Exercise data START

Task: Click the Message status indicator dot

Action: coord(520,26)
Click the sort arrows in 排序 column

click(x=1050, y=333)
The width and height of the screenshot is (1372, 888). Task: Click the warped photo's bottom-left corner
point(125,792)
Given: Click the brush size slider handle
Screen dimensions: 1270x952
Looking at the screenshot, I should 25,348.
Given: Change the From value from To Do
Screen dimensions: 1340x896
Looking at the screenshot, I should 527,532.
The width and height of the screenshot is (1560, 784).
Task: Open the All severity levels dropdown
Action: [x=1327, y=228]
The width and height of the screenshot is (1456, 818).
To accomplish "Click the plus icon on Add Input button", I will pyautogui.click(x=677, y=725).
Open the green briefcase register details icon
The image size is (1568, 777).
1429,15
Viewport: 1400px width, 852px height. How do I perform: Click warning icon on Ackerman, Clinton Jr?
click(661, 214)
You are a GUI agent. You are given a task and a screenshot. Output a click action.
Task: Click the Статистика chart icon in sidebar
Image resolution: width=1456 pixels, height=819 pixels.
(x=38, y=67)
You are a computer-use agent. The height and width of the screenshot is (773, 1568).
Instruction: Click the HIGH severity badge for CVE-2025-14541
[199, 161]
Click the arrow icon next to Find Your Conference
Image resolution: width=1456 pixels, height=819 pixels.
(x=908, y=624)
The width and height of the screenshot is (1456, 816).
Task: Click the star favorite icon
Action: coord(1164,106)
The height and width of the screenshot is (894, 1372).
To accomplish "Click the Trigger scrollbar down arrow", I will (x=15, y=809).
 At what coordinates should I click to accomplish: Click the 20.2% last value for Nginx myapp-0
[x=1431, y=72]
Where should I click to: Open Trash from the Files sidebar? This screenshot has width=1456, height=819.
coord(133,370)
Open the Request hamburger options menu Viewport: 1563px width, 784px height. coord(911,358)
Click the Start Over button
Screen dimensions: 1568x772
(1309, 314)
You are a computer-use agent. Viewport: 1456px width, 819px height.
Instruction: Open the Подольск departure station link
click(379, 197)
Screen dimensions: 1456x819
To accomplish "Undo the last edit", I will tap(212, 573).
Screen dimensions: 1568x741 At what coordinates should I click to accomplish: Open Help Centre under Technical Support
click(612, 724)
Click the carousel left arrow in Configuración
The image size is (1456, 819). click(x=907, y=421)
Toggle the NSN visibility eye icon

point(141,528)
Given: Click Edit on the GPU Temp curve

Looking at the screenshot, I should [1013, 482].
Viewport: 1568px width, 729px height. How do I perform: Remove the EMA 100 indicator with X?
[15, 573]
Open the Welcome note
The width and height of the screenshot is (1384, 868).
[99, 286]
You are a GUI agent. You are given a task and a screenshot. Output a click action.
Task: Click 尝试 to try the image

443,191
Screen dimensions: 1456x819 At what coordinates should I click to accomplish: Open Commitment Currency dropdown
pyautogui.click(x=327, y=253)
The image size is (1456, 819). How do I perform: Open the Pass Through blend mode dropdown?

Exercise data END

**Assignment**
Only the number is wanted: how many lines in the data include the word "agent"?

**Task solution**
4